Example: Sum of Two Dice
Let us see the dice example. Now that we have our random variable X to be the sum of the two dice, we can calculate probabilities related to that sum.
Consider we find the probability that the sum of the two dice is greater than 8. The possible outcomes where the sum is 9, 10, 11, or 12. Those outcomes are −
- (3, 6), (4, 5), (5, 4), (6, 3) (for 9)
- (4, 6), (5, 5), (6, 4) (for 10)
- (5, 6), (6, 5) (for 11)
- (6, 6) (for 12)
There are 10 outcomes where the sum is greater than 8. There are 36 possible outcomes when rolling two dice, the probability is −
$$\mathrm{P(X > 8) \:=\: \frac{10}{36} \:=\: \frac{5}{18}}$$
So, the chance that the sum of the dice is greater than 8 is about 27.8%.
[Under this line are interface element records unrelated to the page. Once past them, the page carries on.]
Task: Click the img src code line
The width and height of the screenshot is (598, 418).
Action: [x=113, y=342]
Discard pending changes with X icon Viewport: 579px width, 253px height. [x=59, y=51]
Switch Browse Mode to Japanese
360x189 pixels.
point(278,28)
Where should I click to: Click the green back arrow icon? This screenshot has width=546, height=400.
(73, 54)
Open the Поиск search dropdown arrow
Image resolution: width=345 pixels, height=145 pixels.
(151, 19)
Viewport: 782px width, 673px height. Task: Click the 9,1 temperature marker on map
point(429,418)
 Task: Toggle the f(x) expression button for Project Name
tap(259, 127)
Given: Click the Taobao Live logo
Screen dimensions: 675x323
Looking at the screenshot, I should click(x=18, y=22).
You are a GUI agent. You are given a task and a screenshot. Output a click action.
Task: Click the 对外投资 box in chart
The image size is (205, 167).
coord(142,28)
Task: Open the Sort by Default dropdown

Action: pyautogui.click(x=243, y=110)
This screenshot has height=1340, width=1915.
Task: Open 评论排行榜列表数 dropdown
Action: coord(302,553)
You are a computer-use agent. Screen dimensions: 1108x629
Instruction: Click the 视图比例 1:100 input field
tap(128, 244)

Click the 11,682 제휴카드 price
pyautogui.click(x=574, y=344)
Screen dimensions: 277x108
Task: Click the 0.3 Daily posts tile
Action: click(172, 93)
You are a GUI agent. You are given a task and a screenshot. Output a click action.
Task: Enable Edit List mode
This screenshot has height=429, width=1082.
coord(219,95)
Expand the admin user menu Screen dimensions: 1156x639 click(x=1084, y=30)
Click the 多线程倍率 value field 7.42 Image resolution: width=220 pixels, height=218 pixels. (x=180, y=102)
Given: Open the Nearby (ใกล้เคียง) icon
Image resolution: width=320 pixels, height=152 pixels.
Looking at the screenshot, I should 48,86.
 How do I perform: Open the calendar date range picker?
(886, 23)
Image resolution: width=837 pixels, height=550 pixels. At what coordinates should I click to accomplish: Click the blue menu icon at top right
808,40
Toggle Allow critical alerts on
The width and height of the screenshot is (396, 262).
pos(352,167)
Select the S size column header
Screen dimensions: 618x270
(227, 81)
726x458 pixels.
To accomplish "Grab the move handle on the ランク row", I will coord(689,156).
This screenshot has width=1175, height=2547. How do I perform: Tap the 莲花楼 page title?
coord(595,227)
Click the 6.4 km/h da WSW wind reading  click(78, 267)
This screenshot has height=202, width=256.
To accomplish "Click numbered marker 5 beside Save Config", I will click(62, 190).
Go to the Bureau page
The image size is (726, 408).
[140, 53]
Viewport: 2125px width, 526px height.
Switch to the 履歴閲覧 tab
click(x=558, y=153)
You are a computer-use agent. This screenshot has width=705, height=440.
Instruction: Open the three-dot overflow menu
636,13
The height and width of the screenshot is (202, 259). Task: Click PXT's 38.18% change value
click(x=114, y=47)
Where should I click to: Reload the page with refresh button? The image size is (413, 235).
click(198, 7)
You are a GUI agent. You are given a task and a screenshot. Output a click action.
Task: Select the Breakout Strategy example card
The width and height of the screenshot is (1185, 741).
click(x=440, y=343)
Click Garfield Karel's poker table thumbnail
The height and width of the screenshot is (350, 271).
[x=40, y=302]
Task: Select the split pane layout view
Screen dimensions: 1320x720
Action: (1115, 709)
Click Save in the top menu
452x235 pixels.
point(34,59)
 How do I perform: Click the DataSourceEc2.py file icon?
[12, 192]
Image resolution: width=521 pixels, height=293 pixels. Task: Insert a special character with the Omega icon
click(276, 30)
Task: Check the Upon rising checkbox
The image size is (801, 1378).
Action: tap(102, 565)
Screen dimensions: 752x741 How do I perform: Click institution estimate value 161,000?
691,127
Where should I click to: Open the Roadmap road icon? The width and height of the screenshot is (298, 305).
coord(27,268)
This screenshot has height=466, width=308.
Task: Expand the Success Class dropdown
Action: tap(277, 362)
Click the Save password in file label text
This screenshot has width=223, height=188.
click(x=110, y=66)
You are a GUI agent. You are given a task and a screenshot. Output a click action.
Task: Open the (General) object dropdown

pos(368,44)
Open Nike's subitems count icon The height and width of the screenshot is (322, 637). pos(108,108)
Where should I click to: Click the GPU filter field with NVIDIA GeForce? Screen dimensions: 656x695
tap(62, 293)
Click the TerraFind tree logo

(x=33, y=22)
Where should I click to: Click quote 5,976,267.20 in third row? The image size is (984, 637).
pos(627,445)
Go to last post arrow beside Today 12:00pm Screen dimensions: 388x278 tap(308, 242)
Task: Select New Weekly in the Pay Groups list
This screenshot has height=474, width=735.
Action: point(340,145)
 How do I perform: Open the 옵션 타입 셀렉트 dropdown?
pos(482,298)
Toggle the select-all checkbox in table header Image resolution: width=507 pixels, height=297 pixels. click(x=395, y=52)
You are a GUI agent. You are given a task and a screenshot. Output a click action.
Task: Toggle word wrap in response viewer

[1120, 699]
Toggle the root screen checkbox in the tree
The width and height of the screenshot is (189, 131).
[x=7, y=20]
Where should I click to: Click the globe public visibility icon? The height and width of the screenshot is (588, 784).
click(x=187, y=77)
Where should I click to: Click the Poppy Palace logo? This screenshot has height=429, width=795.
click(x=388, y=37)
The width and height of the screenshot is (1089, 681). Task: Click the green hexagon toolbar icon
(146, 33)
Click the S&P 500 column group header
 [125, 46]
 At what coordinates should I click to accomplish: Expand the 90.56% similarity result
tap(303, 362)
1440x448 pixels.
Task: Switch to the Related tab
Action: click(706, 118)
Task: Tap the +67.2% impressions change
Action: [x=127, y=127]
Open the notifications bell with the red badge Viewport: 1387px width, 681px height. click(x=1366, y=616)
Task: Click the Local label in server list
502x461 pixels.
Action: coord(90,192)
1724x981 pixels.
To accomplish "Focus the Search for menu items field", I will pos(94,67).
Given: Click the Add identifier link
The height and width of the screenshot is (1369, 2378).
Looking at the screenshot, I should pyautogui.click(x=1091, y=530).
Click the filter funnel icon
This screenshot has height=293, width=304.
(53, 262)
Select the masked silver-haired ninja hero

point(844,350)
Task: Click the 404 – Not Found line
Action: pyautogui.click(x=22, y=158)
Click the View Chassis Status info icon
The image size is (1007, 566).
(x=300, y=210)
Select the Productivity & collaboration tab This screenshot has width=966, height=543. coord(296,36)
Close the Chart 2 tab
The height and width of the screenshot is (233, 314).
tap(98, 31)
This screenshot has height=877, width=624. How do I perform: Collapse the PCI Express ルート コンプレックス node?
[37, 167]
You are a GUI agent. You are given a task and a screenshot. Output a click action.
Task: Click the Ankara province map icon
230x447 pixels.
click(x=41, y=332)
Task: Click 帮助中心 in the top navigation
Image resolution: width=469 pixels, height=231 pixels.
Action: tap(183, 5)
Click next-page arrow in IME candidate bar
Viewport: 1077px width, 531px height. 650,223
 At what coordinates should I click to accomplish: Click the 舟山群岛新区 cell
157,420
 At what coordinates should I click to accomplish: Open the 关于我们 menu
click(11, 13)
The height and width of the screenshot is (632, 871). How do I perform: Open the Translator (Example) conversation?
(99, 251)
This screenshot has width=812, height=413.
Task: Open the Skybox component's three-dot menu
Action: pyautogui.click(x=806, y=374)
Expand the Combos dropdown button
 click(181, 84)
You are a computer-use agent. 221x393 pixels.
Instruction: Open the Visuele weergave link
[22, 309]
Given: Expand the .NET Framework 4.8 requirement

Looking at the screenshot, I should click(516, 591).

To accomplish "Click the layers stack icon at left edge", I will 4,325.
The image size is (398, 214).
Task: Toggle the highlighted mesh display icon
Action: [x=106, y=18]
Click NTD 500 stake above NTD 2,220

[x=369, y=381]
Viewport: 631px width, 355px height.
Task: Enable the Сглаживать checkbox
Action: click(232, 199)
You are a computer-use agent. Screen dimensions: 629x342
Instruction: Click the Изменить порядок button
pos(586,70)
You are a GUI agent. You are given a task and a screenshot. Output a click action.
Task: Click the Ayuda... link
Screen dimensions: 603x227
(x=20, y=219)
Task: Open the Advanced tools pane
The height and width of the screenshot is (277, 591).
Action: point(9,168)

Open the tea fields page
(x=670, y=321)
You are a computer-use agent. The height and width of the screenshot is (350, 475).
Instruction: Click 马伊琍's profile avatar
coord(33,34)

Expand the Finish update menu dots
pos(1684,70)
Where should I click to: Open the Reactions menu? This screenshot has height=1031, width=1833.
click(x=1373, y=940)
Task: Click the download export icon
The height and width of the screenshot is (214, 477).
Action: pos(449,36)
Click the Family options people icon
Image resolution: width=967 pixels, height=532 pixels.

Properties of Random Variables
Random variables have several properties as shown below −
- Expected Value − This is the average value we expect the random variable to take on over many trials of the experiment. For a discrete random variable, the expected value is calculated by multiplying each outcome by its probability and summing them up. It is like calculating a weighted average of all the possible outcomes.
- Variance − Variance shows us how much the values of the random variable may vary from the expected value. A low variance means that the outcomes are close to the expected value, while a high variance means that the outcomes are more spread out.
- Probability Distribution − This is a function that gives the probability of each possible value of the random variable. For example, the probability distribution of the sum of two dice tells us how likely each sum (2 through 12) is to occur.
Conclusion
In this chapter, we explained how random variables help us manage and understand the outcomes of random experiments. We explored the different types of random variables, the discrete and continuous and understood their properties.